The Catholic author of books with such titles as The Five Dysfunctions of a Team, Death by Meeting, and The Five Temptations of a CEO co-founded an apostolate about six years ago called The Amazing Parish.
The organization exists to revitalize the Church by equipping pastors and leaders with the training, resources, and support they need to create vibrant and thriving parishes. They learn how to build healthy organizations, inject prayer into everything they do, and evangelize and disciple one another so they can make their parish good at doing those things, too.
“A person’s parish is ‘church’ for most people,” says Lencioni, who so far has reached about 1,200 parishes in North America through Amazing Parish conferences. “All kinds of parishes around the United States are in the process of becoming amazing through this simple but important work of building a healthy organization in cooperation with the Holy Spirit.”
Although every parish is unique, Lencioni says, he has found that there are three common building blocks that form the foundation of an amazing parish, and it all begins with prayer.
“The people who lead the parish need to pray as a team and submit everything to God,” he says. “Too often parish offices look like insurance companies or doctors’ offices when they should be a cauldron of prayer. It’s amazing that many leaders in churches aren’t praying and submitting everything they are working on to God.”
The second thing required, Lencioni says, is that parish teams actually have to work like a functional team, and they need to do that better than any secular company does.

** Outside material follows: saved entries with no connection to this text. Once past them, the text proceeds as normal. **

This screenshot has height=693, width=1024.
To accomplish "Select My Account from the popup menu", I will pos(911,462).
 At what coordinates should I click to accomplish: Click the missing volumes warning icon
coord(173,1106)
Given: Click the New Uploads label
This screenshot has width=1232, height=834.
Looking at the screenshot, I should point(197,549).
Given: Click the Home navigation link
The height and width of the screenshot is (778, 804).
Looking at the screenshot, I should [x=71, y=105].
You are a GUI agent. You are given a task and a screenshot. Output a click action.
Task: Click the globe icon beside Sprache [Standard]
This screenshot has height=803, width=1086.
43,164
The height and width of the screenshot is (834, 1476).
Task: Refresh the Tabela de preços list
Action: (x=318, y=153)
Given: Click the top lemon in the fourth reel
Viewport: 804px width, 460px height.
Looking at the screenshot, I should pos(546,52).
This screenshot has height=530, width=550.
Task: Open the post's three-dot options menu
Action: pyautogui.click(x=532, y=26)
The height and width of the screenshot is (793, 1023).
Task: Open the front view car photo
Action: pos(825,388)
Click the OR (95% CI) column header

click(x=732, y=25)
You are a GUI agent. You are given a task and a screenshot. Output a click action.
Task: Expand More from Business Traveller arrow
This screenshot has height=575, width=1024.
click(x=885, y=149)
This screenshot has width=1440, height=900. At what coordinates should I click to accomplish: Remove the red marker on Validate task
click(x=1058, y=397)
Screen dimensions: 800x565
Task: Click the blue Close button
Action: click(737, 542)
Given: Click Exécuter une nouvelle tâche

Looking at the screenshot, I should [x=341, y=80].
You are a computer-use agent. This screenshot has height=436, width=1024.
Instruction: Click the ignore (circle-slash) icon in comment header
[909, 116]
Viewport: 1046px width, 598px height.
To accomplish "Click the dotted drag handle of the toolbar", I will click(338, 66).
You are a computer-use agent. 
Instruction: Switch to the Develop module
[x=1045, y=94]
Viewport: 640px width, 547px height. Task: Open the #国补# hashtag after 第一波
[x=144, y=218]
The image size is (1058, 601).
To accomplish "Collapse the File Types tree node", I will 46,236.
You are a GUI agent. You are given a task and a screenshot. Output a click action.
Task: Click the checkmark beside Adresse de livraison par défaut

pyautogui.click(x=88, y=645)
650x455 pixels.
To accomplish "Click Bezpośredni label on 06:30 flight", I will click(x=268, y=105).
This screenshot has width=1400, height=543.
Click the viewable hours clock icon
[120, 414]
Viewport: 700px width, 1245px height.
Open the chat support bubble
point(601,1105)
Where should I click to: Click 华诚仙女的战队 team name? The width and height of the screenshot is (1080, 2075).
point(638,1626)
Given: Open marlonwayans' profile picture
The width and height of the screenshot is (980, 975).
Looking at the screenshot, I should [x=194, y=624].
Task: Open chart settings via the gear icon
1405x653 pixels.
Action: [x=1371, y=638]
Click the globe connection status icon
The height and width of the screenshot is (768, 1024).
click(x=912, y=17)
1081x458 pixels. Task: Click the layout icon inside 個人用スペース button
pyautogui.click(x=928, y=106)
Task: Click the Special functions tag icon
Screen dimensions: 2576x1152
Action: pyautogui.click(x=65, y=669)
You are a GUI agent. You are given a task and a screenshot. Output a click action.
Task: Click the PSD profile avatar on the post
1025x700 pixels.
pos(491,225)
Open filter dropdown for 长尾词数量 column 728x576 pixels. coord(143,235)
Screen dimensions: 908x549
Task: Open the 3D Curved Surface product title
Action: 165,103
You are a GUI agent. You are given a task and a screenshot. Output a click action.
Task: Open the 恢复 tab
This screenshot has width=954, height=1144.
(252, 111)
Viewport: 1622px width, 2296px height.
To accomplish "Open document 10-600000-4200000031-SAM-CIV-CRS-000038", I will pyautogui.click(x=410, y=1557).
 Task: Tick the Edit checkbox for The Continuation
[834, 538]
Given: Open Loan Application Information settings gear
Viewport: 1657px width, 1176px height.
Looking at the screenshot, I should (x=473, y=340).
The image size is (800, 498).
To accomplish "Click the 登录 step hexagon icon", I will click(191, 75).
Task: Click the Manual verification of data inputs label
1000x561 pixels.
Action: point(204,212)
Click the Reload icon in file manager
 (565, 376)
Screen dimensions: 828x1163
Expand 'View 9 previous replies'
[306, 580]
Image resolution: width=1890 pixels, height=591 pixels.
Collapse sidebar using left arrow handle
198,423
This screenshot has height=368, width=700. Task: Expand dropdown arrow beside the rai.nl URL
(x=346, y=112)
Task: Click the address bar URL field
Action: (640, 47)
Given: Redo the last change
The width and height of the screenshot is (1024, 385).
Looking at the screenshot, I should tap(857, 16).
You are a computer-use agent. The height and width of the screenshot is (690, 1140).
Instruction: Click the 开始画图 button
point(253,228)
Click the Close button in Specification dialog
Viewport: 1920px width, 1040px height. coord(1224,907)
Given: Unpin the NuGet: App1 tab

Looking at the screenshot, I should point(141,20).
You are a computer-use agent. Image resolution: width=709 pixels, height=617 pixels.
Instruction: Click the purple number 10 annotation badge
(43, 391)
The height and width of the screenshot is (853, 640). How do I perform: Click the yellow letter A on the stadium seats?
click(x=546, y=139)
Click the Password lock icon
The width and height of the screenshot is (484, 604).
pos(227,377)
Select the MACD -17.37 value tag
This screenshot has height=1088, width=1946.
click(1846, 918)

“The Church is more important than any company in the world, yet parishes sometimes have lower standards,” he says. “But they should have higher standards than Microsoft or Chick-fil-A because what they do is ultimately more important. The pastor and his leadership team have to perform and act like a real team. They have to learn how to trust each other, argue well, make commitments, hold each other accountable, and focus on getting results for God. When they settle for mediocrity, it’s so sad, and that idea of settling for mediocrity because ‘it’s just church stuff so it’s good enough’ has often pervaded our Church.”
The final building block to an amazing parish is creating a culture where the people who work together are actively involved in spiritual growth with one another, he says.
The Church is more important than any company in the world.
“If the people who lead the parish are not pouring into each other’s lives, doing Bible study, praying together, and evangelizing one another and pushing one another to grow in their faith, there’s no way they are going to get the rest of the people in the parish to do that,” says Lencioni, who has seen his own faith revitalized in the past 10 years by recognizing the beauty and truth of the Church. “They can’t just plug in a video or implement a program. They have to actually be living witnesses of evangelization and discipleship within the parish office.
“When you walk into a parish office you should say, ‘wow, these people are prayerful. Wow, these people are really professional and work like a team. Wow, these people live their faith and help one another and speak into one another from a spiritual level.’ Too many parishes are not praying a lot together and they don’t function as a team. They function like a golf team with a bunch of people with different titles doing their jobs. It’s no wonder they’re not bringing more people to Jesus and to the parish.”
Lencioni is quick to point out that Jesus doesn’t live in management professionalism — he lives in the truth — but notes that it’s still a huge obstacle to faith when people have to overcome bad leadership when they come to a parish office.
“When people walk into a parish office and someone is grumpy with them or just hands them a form, [those team members] are not thinking that this is a person who is looking for Jesus,” Lencioni says. “But everyone who walks onto a parish campus is looking for Jesus. If the people who work there don’t understand that’s their job, then [they need to] go get a job someplace else because mediocrity is a turnoff.”
Everyone who walks onto a parish campus is looking for Jesus.